DOV-Vlaanderen / groundwater-logger-validation

Analysis on validation methods for groundwater logger data
MIT License
2 stars 2 forks source link

outliers_dmst_cde validation #7

Closed DavorJ closed 5 years ago

DavorJ commented 5 years ago

We wanted to evaluate the DRME_DMST_CDE field taken from the database.

Here are the results.

The DEL and VLD category seem to reference the duplicates in data:

image image

The "DUPES=..." annotation is calculated based on duplicate timestamps. They match perfectly.

The INV seems to reference wrong data, but is inconsistent. Here some examples: image Why not the black point between the red points?

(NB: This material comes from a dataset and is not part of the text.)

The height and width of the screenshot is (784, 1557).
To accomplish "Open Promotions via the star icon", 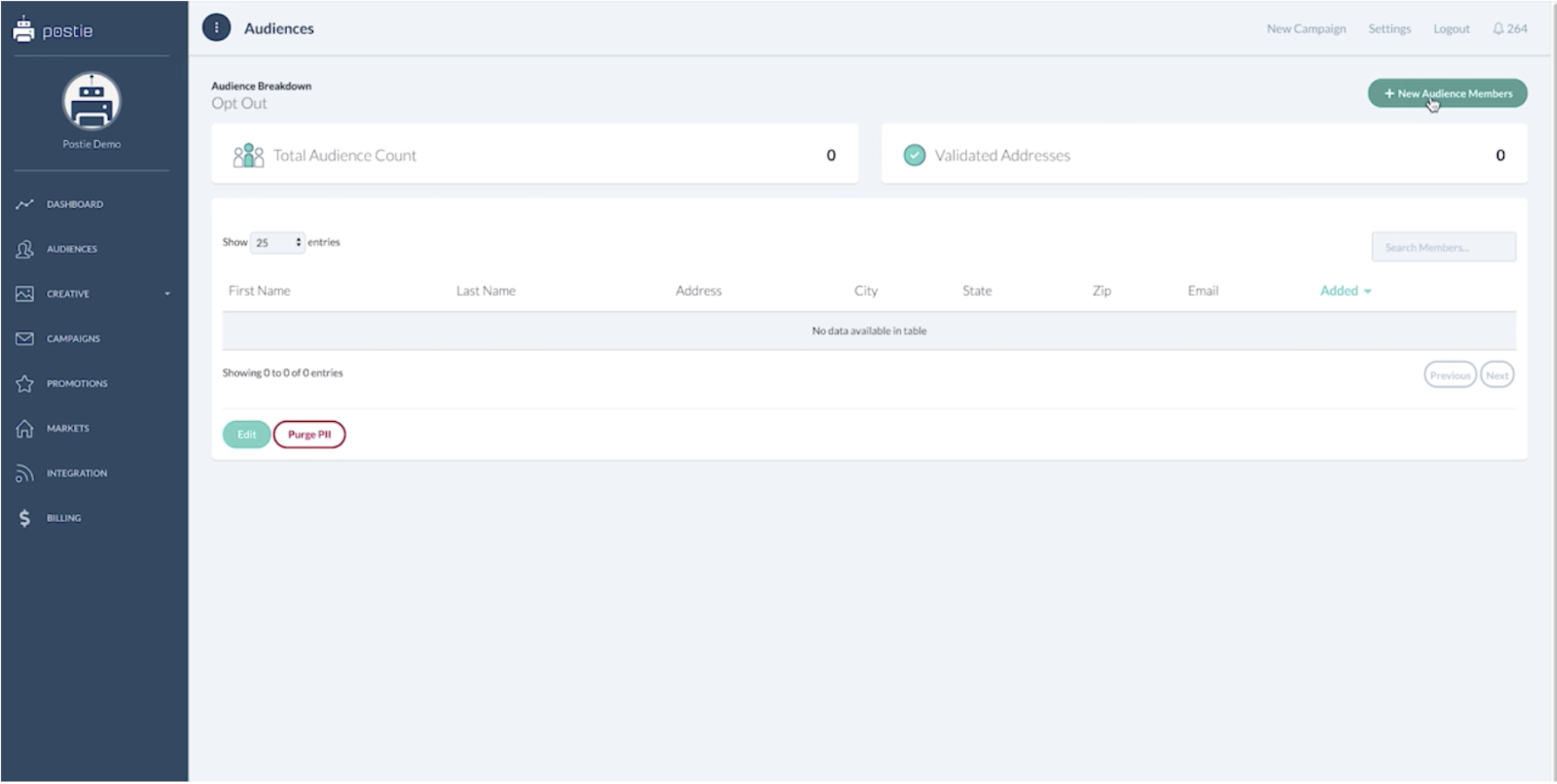I will click(25, 383).
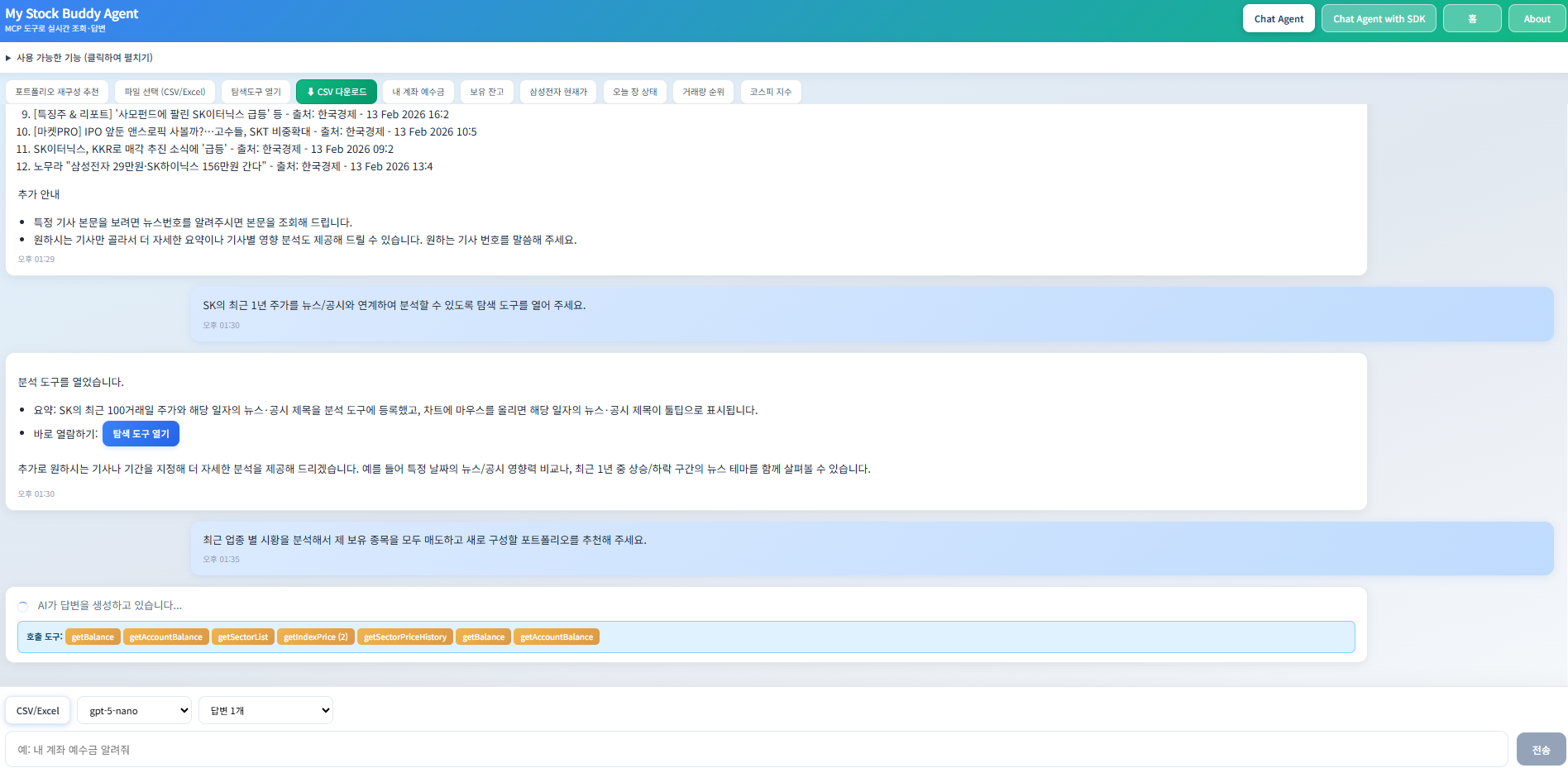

And the two first red points do not seem to be outliers, given the others.

image Clearly outliers, but not flagged.

image What is wrong with these?

image Inconsistent.

image The second spike = OK, but the first?

image Inconsistent.

image Inconsistent.

image Not flagged...

To be discussed: the value of this field for validation.

DavorJ commented 5 years ago

I also just checked the BAOL086X_179793:

image INV=896, but they are not shown. This is because for these records, timestamps are missing. Plotting sequentially shows this:

image Here also:

image image All these red dots have no timestamp.

But not always as in the case of BAOL086X_179793: there some black points have no timestamp too!

To be discussed: INV is used with multiple meanings: no timestamp and as suspicious, but always inconsistent.

fredericpiesschaert commented 5 years ago

OK, so status code as it is seems of little value for validating the outlier procedure. We have two options:

this issue demonstrates the need for a controlled vocabulary

fredericpiesschaert commented 5 years ago

I think users also keep separate lists of 'suspicious data': (parts of) timeseries that should not be used for compensation, without being explicitely marked as invalid in the database. Is that correct @mathiaswackenier ?

mathiaswackenier commented 5 years ago

I think users also keep separate lists of 'suspicious data': (parts of) timeseries that should not be used for compensation, without being explicitely marked as invalid in the database. Is that correct @mathiaswackenier ?

We do keep these lists, but they are not written down. The WATINA-application forces the user to visually check the timeseries and by doing so we can easily detect suspicious data. There is also a second way how we detect suspicious data and that is during the compensation and calibration. Outliers or suspicious data in the timeseries of the barometric sensors will cause mistakes on the timeseries that are easily visually detected.

In short, the lists we have don't exist in hard-copy, but we are aware of which timeseries are unreliable.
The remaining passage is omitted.